“I have spent more hours than I can count holding a focus for people while they purged tons of undone, incomplete “stuff” lying around their life.”
— David Allen, author of Getting Things Done, and founder of The David Allen Company, a global training and consulting company, widely considered the leading authority in the fields of organizational and personal productivity.
When I read the sentence above, within one of David Allen’s newsletters, I nodded my head in silent agreement thinking, “Me too.” There are two interactive exercises which consistently prove to be the most powerful ones I do within my Managing with Aloha workshops: One is a team expression of Aloha, and the other is what Allen refers to as “holding a focus for people.”
It’s quite simple, really. Focus time is something all managers can easily do for their own teams. It can be a gift, and usually is, because as easy as it is, we rarely give each other the time and relevant camaraderie to actually do it, and do it successfully.
Focus time done successfully is mostly a matter of context, for focus time is essentially the opportunity for self-reflection with good reason. I’ve taken a David Allen seminar, and we do our focus times the same way: We present our workplace concepts first (productivity for him, managing with values for me) to provide that thought-provoking context that will cause people to stop and think within our parameters of good intention, pushing all other busyness out of their mental awareness for an hour or so. We then have participants sit with pencil and paper, to write down their own answers to a series of questions we’ll ask, questions meant to turn on that tap of self-reflection and personal focus.
“… And one of the most difficult exercises for teams is their ‘disengagement’ strategy—what do we need to stop doing, in order to stay focused on what we have to accomplish?”
— David Allen
…and from our Aloha Archives: What can you Stop, and, what Must you Continue?
We now know the Mayans were wrong (thankfully!) for our world didn’t end on the 21st. Life goes on. How will that happen for you and your team?

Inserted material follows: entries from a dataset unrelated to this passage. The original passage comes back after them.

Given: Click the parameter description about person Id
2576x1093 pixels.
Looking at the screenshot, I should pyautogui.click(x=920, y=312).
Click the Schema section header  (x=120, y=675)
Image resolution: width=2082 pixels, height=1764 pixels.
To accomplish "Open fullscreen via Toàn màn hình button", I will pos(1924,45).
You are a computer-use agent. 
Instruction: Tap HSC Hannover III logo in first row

As I look at the calendar, it strikes me that Monday, December 24th truly offers up this context of being a gifting day if yours is a workplace where you’ll spend part of the day together. It’s a day when providence conspires to help us be happy, hopeful, and optimistic. If you are a manager, consider giving your team the gift of some focus time:
Stop all the busyness and relax. Sit together.
Present your context — simply share your thoughts, just as I would share Managing with Aloha if I was there with you; in 2012, what has been your Ho‘ohana of worthwhile work together?
Ask others what they think, or when they felt you were all at your very best — what is relevant for them?
Ask how your workplace can be better in 2013;
Ask what will make it healthier.
Ask what will make it come alive with new energy.
End by simply and sincerely, saying “Mahalo — thank you.”
You can do this quietly — with pen and paper and self-reflection.
Or you can do this in conversation.
Perhaps you’ll do both.
This is what I know: When the Aloha of good intention is in the room with you, everyone walks out with that gift of relevant camaraderie. It becomes Ka lā hiki ola; the dawning of a new day.